A six-voice setting, subgroups thereof appear frequently, and the same reduced scorings seldom recur adjacently, creating a wide variety of textures. The male vocal sextet Cinquecento sings with impressive resonance, rendering the counterpoint with clarity, phrasing with sensitivity, and tutti passages with sonority. They adopt flowing tempos that befit the overlapping lines, particularly those in canon. Missa Wohlauff is a tour-de-force of a variety of canons: intervallic, proportional, 4-ex-2, and 3-ex-1 (two of them used in the Agnus Dei to end triumphantly).
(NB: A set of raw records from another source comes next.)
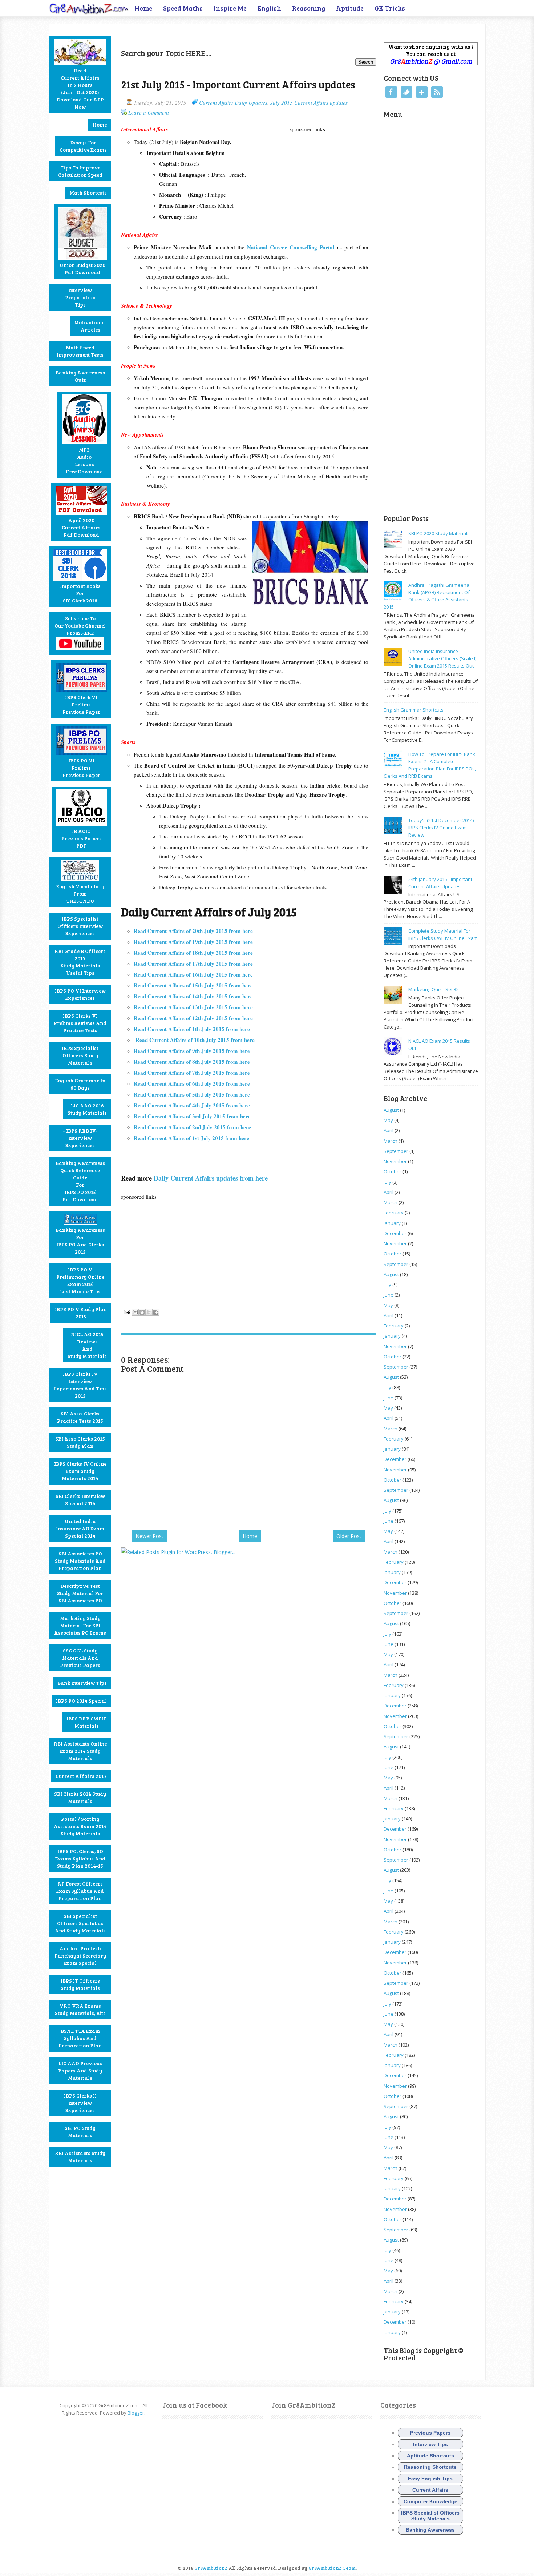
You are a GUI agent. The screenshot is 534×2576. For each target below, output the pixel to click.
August (391, 1110)
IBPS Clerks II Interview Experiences (80, 2103)
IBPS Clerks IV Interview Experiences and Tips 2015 (80, 1384)
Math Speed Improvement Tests (80, 351)
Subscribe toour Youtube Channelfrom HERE (80, 625)
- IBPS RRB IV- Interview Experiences (80, 1138)
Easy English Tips (430, 2478)
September (396, 1151)
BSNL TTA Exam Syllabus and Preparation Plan (80, 2038)
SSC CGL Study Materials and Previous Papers (80, 1657)
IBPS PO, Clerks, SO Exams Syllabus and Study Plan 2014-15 (80, 1858)
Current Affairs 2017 (81, 1775)
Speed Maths (183, 8)
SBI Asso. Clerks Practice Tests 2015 (80, 1417)
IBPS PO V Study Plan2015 (81, 1313)
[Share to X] (149, 1312)
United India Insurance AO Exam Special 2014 (80, 1528)
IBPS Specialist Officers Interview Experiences (80, 926)
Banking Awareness (430, 2530)
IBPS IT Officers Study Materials (80, 1984)
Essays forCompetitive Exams (83, 146)
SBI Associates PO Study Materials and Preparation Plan (80, 1560)
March (390, 1141)
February (394, 1212)
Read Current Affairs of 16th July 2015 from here (193, 974)
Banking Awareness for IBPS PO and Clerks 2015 (80, 1240)
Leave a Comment (148, 112)
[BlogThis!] (142, 1312)
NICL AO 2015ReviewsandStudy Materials (87, 1345)
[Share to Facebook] (155, 1312)
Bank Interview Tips (82, 1682)
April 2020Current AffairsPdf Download (81, 527)
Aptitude (350, 8)
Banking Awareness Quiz (80, 376)
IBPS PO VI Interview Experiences (80, 994)
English (269, 8)
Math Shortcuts (88, 192)
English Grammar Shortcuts (414, 709)
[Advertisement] (206, 35)
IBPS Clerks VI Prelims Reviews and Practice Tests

The recording also contains a half-dozen motets: some of Isaac’s finest. O decus ecclesiae has a tenor built out of the white note, or “natural” hexachord, that subtracts and replaces notes throughout the piece, creating an intricate structure out of initially simple means. The motet is formidably scaled, in excess of twelve minutes in duration, with melismatic upper parts, thickly scored tutti, and a subterranean bass line. The second half moves in a sprightly three against the steady tenor. Recordare, Jesu Christe has a canon in the middle voices and overlapping rhythms in the others that prevent the procedure from being obvious; it closes with a hushed cadence of considerable beauty. Judea et Jerusalem may be by Obrecht, another member of the Josquin generation who deserves more attention today, instead of Isaac. A responsory from the Christmas Vigil built up from the chant in the bass, it consists of imitative counterpoint in long phrases adorned with sumptuous verticals.
Cinquecento’s recording makes an eloquent case for Isaac as a composer of the first rank. Recommended.